Analyzing time complexity for change making algorithm (Brute force)

Question

I'm new to analyzing time complexities and I have a question. To compute the nth fibonacci number, the recurrence tree will look like so:

Since the tree can have a maximum height of 'n' and at every step, there are 2 branches, the overall time complexity (brute force) to compute the nth fibonacci number is O(2^n).

Now, looking at the coin make change problem. If the coin denominations are [1, 5, 10, 25] and the input number to make change for is 'C', the recurrence tree should look something like this:

In this case, the tree can have a maximum height of 'C' and the number of branches per step is 4 (The number of coin denominations we are given. Let's call this 'n'). With that being the case, shouldn't the time complexity be O(n^C). I read everywhere that the time complexity is O(C^n). Can someone please explain?

Answer 1

First, when computing the $n$-th fibonacci number $F(n)$, the number of branches (leaves) is not $2^n$, but exactly $F(n)$. But you can say it is $O(2^n)$.
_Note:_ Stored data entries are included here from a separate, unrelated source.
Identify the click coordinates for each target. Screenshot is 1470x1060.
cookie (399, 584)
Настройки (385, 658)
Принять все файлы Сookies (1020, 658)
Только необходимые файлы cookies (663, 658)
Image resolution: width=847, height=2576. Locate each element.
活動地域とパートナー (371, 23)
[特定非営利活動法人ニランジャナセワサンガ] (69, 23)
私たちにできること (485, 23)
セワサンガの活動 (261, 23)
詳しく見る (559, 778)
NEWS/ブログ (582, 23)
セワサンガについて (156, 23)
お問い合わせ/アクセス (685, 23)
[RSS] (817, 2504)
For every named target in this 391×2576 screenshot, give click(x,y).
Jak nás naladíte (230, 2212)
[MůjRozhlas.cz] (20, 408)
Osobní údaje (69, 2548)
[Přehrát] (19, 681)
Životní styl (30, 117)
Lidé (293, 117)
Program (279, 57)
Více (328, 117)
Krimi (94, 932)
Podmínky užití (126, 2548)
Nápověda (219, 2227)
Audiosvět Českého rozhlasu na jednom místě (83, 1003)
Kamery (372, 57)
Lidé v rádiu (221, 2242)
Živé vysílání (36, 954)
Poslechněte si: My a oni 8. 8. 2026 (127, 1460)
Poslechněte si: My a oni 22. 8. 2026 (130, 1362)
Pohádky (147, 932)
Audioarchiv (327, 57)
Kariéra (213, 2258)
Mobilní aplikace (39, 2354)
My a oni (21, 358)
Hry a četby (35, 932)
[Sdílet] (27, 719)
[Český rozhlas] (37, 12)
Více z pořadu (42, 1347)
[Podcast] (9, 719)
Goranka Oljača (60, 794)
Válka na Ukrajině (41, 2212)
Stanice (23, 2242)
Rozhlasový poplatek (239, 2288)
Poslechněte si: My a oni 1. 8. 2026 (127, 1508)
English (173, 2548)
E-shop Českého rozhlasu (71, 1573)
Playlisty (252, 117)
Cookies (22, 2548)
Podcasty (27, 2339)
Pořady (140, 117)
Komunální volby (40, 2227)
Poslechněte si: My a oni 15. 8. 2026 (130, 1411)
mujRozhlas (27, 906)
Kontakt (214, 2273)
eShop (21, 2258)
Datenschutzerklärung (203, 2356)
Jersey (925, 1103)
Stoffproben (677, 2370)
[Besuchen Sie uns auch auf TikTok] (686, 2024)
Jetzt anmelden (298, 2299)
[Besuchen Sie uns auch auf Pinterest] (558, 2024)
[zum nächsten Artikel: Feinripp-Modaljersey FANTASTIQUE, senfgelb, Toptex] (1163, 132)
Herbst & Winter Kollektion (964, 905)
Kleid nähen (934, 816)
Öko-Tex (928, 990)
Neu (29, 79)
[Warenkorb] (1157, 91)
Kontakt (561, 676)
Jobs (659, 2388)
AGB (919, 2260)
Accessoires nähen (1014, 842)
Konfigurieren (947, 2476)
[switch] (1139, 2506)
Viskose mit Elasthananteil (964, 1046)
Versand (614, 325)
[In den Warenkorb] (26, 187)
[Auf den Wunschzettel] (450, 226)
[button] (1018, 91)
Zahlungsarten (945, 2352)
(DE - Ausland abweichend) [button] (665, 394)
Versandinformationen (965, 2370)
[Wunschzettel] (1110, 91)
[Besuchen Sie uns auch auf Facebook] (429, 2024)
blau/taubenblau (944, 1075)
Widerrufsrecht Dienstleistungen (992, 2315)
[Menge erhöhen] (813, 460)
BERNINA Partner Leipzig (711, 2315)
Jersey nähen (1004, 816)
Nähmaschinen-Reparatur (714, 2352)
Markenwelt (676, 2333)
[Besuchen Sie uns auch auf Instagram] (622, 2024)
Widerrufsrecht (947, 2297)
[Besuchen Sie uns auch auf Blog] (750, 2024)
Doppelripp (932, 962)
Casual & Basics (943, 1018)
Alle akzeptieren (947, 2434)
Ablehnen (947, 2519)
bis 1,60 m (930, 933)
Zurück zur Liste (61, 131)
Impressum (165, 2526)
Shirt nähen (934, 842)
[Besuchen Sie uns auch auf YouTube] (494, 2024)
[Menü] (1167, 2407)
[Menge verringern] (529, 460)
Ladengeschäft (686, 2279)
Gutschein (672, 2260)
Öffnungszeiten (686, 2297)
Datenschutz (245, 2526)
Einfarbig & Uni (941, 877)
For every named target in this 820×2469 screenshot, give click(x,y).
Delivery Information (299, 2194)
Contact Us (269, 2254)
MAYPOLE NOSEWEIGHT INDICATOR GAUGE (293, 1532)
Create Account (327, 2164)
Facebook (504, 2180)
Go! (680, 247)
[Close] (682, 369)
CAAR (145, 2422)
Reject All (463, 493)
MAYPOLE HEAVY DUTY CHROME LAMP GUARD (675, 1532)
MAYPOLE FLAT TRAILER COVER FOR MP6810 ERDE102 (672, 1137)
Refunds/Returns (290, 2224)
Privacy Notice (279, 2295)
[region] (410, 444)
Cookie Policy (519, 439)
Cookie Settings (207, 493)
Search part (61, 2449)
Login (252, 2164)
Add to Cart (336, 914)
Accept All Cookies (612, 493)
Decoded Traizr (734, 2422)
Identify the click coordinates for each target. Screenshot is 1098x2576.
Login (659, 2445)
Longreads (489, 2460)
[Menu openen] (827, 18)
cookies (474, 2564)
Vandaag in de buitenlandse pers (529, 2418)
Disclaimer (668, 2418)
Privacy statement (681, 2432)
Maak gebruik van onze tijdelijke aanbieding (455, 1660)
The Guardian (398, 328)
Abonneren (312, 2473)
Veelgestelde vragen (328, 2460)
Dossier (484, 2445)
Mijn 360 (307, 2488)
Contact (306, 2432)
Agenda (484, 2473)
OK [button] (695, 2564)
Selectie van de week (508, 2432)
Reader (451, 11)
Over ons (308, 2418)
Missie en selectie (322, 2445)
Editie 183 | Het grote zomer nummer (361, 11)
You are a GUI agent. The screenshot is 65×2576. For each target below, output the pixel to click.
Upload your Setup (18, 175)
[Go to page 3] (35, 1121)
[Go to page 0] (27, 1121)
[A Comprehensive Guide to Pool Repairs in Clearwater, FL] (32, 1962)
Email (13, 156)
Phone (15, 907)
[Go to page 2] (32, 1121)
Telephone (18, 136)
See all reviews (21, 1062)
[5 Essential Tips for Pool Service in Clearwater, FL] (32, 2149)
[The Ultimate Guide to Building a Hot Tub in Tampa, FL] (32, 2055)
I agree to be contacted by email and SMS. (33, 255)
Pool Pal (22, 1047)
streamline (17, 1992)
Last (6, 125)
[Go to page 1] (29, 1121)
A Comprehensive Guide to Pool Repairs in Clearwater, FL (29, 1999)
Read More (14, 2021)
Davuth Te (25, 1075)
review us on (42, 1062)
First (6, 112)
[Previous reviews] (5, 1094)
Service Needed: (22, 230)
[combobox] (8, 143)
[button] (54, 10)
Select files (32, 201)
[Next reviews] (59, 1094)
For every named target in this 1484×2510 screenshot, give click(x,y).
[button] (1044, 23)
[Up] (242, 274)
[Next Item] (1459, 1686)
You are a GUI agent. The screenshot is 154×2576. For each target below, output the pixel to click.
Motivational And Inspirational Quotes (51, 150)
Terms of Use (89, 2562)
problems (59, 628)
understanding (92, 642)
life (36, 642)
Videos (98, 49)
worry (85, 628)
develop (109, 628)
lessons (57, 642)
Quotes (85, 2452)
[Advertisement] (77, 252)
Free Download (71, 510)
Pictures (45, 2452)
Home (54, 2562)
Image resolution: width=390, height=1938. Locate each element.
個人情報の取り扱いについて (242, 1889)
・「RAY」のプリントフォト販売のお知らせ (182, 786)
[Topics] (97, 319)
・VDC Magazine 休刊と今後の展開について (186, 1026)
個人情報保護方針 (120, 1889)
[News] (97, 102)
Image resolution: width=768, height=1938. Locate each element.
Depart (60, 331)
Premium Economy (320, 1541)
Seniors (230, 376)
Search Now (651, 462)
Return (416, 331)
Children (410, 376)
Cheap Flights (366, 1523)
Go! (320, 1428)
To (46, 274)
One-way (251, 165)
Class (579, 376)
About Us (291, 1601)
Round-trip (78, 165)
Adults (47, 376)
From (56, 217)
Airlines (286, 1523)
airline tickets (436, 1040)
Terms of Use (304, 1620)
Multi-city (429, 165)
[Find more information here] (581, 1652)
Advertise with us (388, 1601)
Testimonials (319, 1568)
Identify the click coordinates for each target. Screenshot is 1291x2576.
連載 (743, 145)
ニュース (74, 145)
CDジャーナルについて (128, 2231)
As for the coin change problem it is not $O(n^C)$. $n^C$ is a polynomial, while the number of branches in the tree grows exponentially. In other words, given $n$ number of coin denominations and constant $C$, each node has no more than $C$ children, and so the number of branches/leaves is at most $C\times C\times \dots C$ ($n$ times). In fact the actual number of branches is less than $C^n$, but is definitely bounded from above by $C^n$, and so is $O(C^n)$ (recall that big-O denotes the upper bound of a function).